La vita dei personaggi di Tabucchi è caratterizzata dall’attesa, dall’incapacità di andare avnati. I sogni infatti rispecchiano spesso i sentimenti del protagonista che non è più capace di vedere un futuro nella propria vita, portando alla memoria momenti dell’infanzia o periodi felici del passato. Il sogno, come la morte, porta ad una sospensione, seppur momentanea, delle decisioni. Il sogno quindi rappresenta uno spiraglio che rende liberi dalla vita e che fa percepire con meno pesantezza l’attesa del tempo ancora da trascorrere.

1 Il sogno nel Filo dell’orizzonte e la condensazione

Nel Filo dell’orizzonte l’arrivo dell’ambulanza in cui viene portato Carlo Nobodi avviene di notte mentre il protagonista sta dormendo.

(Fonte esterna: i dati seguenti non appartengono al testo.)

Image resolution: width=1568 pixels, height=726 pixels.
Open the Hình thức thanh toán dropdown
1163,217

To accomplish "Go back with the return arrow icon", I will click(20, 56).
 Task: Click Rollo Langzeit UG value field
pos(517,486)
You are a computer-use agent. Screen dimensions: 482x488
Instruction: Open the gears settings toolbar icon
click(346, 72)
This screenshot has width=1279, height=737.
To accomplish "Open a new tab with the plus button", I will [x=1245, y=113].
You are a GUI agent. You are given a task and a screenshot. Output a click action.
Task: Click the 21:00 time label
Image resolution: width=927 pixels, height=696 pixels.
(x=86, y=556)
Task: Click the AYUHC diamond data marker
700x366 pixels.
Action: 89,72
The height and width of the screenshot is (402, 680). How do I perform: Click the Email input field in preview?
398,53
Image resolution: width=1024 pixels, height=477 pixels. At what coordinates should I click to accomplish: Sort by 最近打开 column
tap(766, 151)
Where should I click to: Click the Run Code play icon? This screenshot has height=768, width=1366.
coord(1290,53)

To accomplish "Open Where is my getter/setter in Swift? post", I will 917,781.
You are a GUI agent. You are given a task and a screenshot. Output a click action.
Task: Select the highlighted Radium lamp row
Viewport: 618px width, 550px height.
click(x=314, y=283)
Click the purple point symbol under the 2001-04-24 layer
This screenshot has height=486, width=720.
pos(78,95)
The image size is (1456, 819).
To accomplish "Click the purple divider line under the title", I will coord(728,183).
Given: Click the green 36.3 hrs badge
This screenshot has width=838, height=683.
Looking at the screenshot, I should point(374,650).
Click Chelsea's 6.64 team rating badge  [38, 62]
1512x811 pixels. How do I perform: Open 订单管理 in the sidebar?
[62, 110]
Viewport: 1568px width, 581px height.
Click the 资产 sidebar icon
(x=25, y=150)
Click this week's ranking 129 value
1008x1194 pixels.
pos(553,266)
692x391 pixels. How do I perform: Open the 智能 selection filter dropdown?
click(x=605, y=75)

Ha pensato un attimo alla notte passata e non ha ricordato niente, che curioso, l’unica immagine che gli è venuta in mente è stata la diligenza di una vecchia pellicola che sbucava dalla parte destra dello schermo e si ingigantiva in primo piano come fosse diretta su di un bambino che la guardava dalla prima fila del cinema Aurora […] nello schermo esplodeva uno sparo fragoroso mentre lui si tappava gli occhi. “Chiamalo Kid”, ha detto. [FO 27]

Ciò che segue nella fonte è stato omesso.